A block of data:
_ _ _ _ _ _ _
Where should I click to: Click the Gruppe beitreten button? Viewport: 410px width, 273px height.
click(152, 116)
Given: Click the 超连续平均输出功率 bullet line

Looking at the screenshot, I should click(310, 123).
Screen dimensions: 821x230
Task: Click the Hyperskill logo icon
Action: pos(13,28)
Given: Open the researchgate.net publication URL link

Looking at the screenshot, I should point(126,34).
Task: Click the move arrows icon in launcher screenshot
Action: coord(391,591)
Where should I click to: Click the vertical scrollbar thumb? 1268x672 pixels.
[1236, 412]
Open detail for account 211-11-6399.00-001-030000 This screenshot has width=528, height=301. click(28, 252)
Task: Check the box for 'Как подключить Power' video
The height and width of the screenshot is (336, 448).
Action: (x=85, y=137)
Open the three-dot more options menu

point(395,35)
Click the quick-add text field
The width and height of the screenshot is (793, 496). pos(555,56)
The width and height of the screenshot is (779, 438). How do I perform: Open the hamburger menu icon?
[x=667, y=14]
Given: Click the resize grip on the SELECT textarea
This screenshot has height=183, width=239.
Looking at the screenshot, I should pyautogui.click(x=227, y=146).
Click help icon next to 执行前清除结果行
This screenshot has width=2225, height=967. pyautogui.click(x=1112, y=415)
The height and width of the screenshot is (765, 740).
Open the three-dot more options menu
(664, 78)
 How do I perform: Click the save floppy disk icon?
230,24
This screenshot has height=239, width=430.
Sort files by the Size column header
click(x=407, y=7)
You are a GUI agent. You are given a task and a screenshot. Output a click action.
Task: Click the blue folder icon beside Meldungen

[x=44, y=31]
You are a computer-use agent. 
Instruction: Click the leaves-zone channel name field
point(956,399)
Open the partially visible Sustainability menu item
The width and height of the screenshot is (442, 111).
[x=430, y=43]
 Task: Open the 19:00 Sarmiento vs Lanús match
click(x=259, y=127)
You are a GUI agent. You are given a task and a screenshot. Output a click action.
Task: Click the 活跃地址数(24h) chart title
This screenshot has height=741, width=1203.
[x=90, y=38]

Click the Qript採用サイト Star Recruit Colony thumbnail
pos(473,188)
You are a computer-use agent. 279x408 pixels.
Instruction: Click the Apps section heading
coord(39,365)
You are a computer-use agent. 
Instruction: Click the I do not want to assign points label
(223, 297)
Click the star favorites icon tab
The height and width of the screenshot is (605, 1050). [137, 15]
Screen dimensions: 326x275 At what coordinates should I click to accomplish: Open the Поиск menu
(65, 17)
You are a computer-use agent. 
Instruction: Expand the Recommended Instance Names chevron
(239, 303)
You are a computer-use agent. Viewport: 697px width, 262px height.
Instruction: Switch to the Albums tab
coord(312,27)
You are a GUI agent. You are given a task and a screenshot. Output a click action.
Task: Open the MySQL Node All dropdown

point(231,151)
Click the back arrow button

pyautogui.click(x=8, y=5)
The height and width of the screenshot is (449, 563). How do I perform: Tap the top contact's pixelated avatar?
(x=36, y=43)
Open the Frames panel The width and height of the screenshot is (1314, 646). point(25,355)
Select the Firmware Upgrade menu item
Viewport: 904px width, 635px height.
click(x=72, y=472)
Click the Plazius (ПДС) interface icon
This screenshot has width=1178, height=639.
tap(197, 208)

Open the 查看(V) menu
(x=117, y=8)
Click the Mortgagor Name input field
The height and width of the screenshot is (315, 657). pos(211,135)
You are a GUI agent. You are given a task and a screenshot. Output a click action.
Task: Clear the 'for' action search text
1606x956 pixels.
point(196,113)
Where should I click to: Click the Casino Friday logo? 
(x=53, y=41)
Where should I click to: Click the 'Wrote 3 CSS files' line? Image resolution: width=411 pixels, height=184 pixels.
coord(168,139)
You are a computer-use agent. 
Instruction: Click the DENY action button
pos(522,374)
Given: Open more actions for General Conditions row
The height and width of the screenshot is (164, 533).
_ _ _ _ _ _ _
> **What is required**
Format the lines of the items from the line with "Click the Qript採用サイト" through the line with "(x=117, y=8)" as a Markdown table with the columns Row and Line, numbering each line and skipping blank ones.

> **In response**
| Row | Line |
|---|---|
| 1 | Click the Qript採用サイト Star Recruit Colony thumbnail |
| 2 | pos(473,188) |
| 3 | You are a computer-use agent. 279x408 pixels. |
| 4 | Instruction: Click the Apps section heading |
| 5 | coord(39,365) |
| 6 | You are a computer-use agent.  |
| 7 | Instruction: Click the I do not want to assign points label |
| 8 | (223, 297) |
| 9 | Click the star favorites icon tab |
| 10 | The height and width of the screenshot is (605, 1050). [137, 15] |
| 11 | Screen dimensions: 326x275 At what coordinates should I click to accomplish: Open the Поиск menu |
| 12 | (65, 17) |
| 13 | You are a computer-use agent.  |
| 14 | Instruction: Expand the Recommended Instance Names chevron |
| 15 | (239, 303) |
| 16 | You are a computer-use agent. Viewport: 697px width, 262px height. |
| 17 | Instruction: Switch to the Albums tab |
| 18 | coord(312,27) |
| 19 | You are a GUI agent. You are given a task and a screenshot. Output a click action. |
| 20 | Task: Open the MySQL Node All dropdown |
| 21 | point(231,151) |
| 22 | Click the back arrow button |
| 23 | pyautogui.click(x=8, y=5) |
| 24 | The height and width of the screenshot is (449, 563). How do I perform: Tap the top contact's pixelated avatar? |
| 25 | (x=36, y=43) |
| 26 | Open the Frames panel The width and height of the screenshot is (1314, 646). point(25,355) |
| 27 | Select the Firmware Upgrade menu item |
| 28 | Viewport: 904px width, 635px height. |
| 29 | click(x=72, y=472) |
| 30 | Click the Plazius (ПДС) interface icon |
| 31 | This screenshot has width=1178, height=639. |
| 32 | tap(197, 208) |
| 33 | Open the 查看(V) menu |
| 34 | (x=117, y=8) |